I tried that Arne, at the same time as investigating or comparing a couple of release agents.
I made seven aluminium tabs, each with a glue surface of 4sq cm, and glued them all to a strip of aluminium angle, like this. A liberal amount of glue was applied, to one gluing surface only (the aluminium tab) except in the case of (7). Each of the glue-coated tabs was then laid on the aluminium strip and a small length of timber placed over them, in order to provide a very light amount of pressure, and they were left to cure.
(1) CRC had been applied to the aluminium strip
(2) Baking paper sprayed with CRC had been applied to the aluminium strip
(3) Spray-on release agent had been sprayed on the aluminium strip
(4) Baking paper sprayed with release agent had been applied to the aluminium strip
(5) Baking paper on its own had been applied to the aluminium strip
(6) The aluminium tab (with glue) was laid on the aluminium strip, with no preparation to either of the gluing surfaces.
(7) The two gluing surfaces were carefully cleaned, sanded and primed with epoxy resin. When the resin was half cured, glue was applied to the aluminium tab and it was laid on the aluminium strip
After curing, (2) (4) (5) simply fell off. (3) required a slight bump before falling off. Each of the tabs took the glue with it. Neither CRC nor the spray-on parting agent prevented the baking paper from being glued to the tab.
(1) was able to withstand a light tug but was probably not stuck very well – I did not get to test it because it came off at some stage, I did not notice when, and it has been lost.

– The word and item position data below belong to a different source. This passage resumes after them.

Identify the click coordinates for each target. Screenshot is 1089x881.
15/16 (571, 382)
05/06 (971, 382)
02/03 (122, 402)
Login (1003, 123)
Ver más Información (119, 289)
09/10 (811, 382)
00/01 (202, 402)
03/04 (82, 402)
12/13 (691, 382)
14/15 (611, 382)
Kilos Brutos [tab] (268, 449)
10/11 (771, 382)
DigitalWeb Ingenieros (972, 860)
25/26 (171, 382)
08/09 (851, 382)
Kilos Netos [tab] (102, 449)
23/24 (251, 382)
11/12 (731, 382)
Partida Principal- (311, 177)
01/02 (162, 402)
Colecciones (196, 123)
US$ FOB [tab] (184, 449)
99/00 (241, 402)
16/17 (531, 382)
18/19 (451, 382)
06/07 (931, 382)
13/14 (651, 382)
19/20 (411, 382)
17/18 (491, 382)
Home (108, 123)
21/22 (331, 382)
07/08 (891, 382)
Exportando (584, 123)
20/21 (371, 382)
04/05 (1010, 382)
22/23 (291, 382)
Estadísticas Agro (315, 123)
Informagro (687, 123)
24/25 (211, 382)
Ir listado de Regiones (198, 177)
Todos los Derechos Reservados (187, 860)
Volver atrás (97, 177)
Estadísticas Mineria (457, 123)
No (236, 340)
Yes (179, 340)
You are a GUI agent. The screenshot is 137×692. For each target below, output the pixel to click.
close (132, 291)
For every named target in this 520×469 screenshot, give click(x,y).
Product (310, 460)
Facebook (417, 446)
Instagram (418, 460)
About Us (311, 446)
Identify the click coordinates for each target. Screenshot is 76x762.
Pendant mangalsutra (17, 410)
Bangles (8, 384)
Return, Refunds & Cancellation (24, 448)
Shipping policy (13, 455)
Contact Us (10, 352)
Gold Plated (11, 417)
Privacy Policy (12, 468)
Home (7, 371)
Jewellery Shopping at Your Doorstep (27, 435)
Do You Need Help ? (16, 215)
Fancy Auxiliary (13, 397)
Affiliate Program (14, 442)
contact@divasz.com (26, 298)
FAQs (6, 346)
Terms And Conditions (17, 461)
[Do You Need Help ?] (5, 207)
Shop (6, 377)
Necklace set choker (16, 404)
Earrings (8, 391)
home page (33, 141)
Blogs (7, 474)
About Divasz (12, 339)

Conclusion: Proper spray-on parting agent is probably better than CRC but possibly not much better. Baking paper is a total success as a parting membrane. Epoxy will stick to it – but unlike printer paper (which I have tried and failed) it seems not to allow the epoxy to soak through and reach the other surface, hence it comes away cleanly taking the glue with it. See photograph of these results here.
Adhesion of epoxy to aluminium.
I hung various weights from tabs (6) and (7) with a view to testing to destruction.
(7) whose surfaces had been prepared and primed, has not yet failed. Here is a photo of it holding up three car batteries, the tailstock of a large lathe, an anvil and a dumbbell. It was way off the scale (my scales measure up to 50 kg only – that’s slightly more than 3 car batteries). The total weight here is estimated at 75kg or more. Look at the bend in the 40mm x 20mm strip of angle. I had no more weights so I left it stuck on and turned to (6).
(6) which was the simple glue joint and no preparation, held two car batteries and when I added the anvil it held for a moment, then with a bang it let go and something went past my left eyebrow with enough velocity that I decided testing would be over for the day. (It was probably tab (1), hurled off when (6) failed and the aluminium angle strip unsprung.)
I think the glue joint (6) was holding about 40kg when it yielded.
This photograph shows the two failed glued surfaces – evidently half the glue stuck to one surface, and the other half of the glue had stuck to both surfaces. It think if glue had been applied properly to both surfaces, it might have held more.
I went back and did some further testing on (7).
Would anybody like to guess the total static weight this join withheld?
Come on, experts- if anyone is prepared to try a guess, I’ll give you an answer tomorrow.